Global Energy Policy and East Asia Research Unit Public attitudes towards energy policy and sustainable development in ASEAN

The ASEAN countries are making slow but steady progress towards achieving the Paris Agreement and Sustainable Development Goals (SDGs). However, although there are several synergies across different SDGs, some trade-offs are inevitable and one of these is the policy caused by addressing climate change while maintaining economic growth. This project explores such trade-offs by investigating consumers’ willingness to pay (WTP), which is a measure of the consumers’ eagerness to purchase environmentally friendly goods and services, across the ASEAN countries.
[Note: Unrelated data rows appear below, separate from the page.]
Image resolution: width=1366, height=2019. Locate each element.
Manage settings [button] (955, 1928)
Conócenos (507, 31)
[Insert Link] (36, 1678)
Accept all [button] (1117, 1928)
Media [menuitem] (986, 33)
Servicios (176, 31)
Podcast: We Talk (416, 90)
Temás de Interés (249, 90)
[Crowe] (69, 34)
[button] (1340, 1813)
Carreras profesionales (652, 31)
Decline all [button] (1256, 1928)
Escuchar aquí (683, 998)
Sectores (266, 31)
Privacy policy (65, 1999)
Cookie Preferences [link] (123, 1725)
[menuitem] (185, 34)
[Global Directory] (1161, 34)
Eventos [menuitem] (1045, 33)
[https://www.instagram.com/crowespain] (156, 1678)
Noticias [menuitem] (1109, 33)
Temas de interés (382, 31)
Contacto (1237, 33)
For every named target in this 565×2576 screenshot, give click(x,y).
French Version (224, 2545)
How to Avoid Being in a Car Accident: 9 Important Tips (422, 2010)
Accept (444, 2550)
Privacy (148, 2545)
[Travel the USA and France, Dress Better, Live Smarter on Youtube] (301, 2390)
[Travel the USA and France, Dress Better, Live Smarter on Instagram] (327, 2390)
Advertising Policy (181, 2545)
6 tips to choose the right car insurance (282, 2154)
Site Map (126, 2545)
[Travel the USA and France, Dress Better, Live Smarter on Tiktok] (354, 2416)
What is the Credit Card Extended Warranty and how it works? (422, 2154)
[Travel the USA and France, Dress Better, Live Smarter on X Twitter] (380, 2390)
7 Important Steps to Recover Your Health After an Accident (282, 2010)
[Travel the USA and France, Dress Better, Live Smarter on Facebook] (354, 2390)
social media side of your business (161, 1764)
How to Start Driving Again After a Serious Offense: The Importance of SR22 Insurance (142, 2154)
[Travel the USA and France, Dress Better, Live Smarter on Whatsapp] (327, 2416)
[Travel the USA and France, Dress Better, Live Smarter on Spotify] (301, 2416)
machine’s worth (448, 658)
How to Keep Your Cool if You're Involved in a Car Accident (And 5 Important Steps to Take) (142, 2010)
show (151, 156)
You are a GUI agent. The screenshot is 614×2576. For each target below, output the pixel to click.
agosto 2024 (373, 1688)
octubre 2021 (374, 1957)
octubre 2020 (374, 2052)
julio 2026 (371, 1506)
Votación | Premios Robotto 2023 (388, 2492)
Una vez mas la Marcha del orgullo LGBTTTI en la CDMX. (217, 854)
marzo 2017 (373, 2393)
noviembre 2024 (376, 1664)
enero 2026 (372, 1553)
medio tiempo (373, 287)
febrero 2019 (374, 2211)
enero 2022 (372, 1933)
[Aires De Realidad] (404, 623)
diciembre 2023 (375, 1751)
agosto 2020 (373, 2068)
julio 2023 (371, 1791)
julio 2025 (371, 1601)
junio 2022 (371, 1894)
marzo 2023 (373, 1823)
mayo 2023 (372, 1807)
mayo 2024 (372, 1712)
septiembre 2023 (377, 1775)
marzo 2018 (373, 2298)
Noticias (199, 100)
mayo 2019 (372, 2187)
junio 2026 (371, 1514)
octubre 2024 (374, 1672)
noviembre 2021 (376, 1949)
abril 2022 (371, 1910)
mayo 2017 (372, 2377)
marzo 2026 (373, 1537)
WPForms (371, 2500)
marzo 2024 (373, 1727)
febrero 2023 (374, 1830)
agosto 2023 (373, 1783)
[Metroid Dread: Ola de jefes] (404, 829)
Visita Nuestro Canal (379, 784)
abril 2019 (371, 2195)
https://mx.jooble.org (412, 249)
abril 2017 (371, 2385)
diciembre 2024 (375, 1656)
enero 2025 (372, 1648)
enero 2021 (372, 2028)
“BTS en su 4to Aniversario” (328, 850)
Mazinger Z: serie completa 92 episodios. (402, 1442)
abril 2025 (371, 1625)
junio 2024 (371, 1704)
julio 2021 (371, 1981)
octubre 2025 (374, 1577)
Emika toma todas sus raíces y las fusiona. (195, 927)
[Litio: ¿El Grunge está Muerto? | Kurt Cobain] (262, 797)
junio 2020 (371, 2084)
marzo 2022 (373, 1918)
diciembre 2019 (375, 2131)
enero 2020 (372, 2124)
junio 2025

  • The project was launched in 2019. We collaborated closely with researchers in local universities because it is crucial to integrate local knowledge into the survey design and conduct the surveys in local languages.
  • During phase one of this study, we conducted an initial cross-country study targeting Vietnam, Thailand, Myanmar, and Laos. We examined the WTP for renewable power generation technologies (e.g., solar photovoltaic, wind turbines, small-scale hydropower, and biomass-fired power plants) in a comparable manner across the four countries using a discrete choice experiment. This was complemented with a contingent valuation method survey in Vietnam.
  • In the phase two of this study, we expanded the regional coverage to Malaysia and the Philippines and also included a WTP survey on gasoline and electric motorcycles in Vietnam to estimate the WTP for non-power generation technologies.
  • In the phase three, we set our target region to Indonesia. In the second year, in Malaysia, we conducted a survey experiment in which we randomly displayed three different explanations for the WTP survey and the CDR survey respectively.
  • The project revealed the geographic variations across the ASEAN countries and capture the heterogeneity of consumers with regard to WTP. Moreover, the characterization of WTP may have implications for policymaking in countries where this aspect is adopted as one of the indicators for incentivizing clean technologies and may also serve as a target for cost reduction through innovation, which will eventually lead to a rapid diffusion of renewable energy technologies.